What is being asked: Every record below is to be restated word for word, and no picture is to be copied.
[Entries supplied — start]
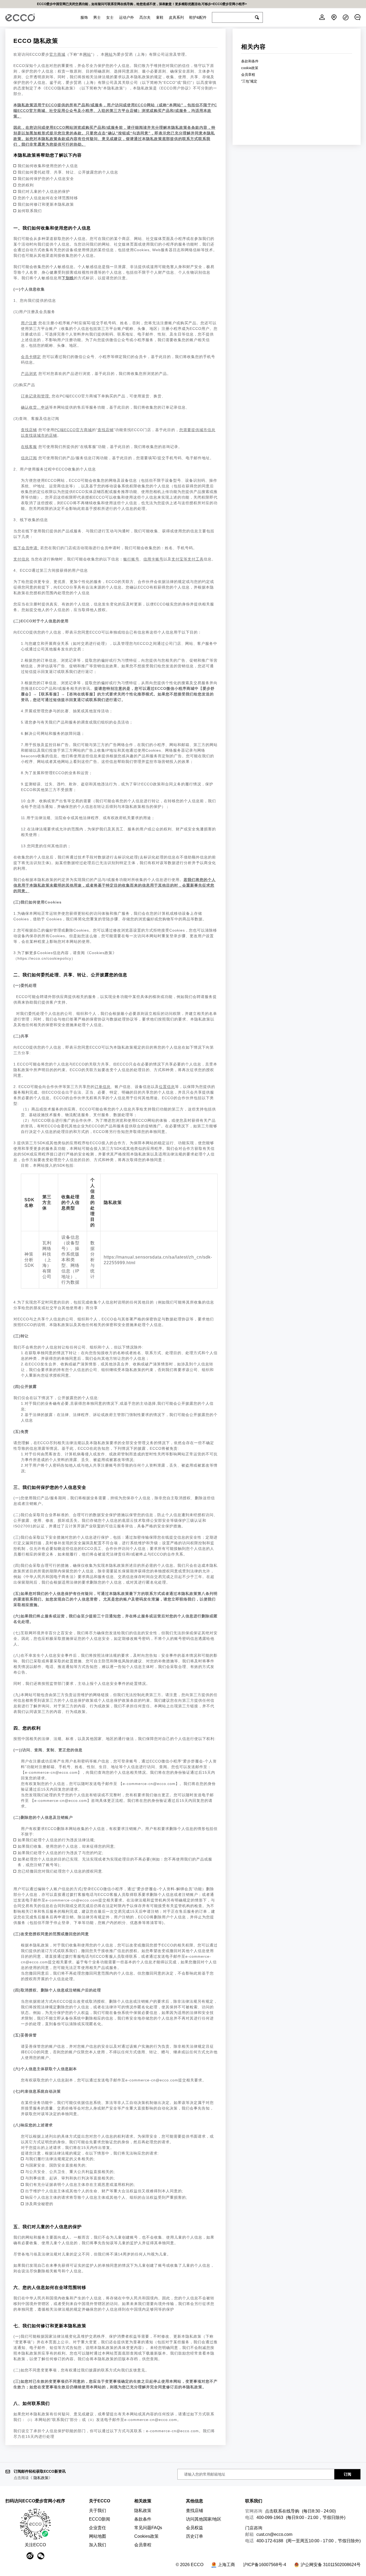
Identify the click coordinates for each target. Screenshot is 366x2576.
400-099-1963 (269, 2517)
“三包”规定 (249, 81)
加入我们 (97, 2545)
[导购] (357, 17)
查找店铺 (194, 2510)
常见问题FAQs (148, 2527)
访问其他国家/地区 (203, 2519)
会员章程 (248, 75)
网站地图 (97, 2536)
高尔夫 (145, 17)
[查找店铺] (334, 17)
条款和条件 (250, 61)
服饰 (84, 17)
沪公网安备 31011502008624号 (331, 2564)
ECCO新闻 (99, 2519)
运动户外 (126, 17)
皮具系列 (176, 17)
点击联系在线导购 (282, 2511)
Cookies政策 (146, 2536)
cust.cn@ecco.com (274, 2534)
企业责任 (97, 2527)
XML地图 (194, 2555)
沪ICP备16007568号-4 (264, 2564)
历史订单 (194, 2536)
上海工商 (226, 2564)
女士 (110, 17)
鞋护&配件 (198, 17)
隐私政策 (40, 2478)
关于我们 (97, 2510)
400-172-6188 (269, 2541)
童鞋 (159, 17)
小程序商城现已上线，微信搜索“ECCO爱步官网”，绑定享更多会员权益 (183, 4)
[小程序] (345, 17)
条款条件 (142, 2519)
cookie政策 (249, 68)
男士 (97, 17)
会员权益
[Entries supplied — finish]
Task response:
Identify the click coordinates for each target. Screenshot is 366x2576.
400-099-1963 (269, 2517)
“三包”规定 (249, 81)
加入我们 (97, 2545)
[导购] (357, 17)
查找店铺 (194, 2510)
常见问题FAQs (148, 2527)
访问其他国家/地区 (203, 2519)
会员章程 (248, 75)
网站地图 (97, 2536)
高尔夫 (145, 17)
[查找店铺] (334, 17)
条款和条件 (250, 61)
服饰 (84, 17)
沪公网安备 31011502008624号 (331, 2564)
ECCO新闻 (99, 2519)
运动户外 (126, 17)
皮具系列 (176, 17)
点击联系在线导购 (282, 2511)
Cookies政策 (146, 2536)
cust.cn@ecco.com (274, 2534)
企业责任 (97, 2527)
XML地图 (194, 2555)
沪ICP备16007568号-4 (264, 2564)
历史订单 (194, 2536)
上海工商 (226, 2564)
女士 (110, 17)
鞋护&配件 (198, 17)
隐私政策 (40, 2478)
关于我们 (97, 2510)
400-172-6188 (269, 2541)
童鞋 (159, 17)
小程序商城现已上线，微信搜索“ECCO爱步官网”，绑定享更多会员权益 (183, 4)
[小程序] (345, 17)
条款条件 (142, 2519)
cookie政策 (249, 68)
男士 (97, 17)
会员权益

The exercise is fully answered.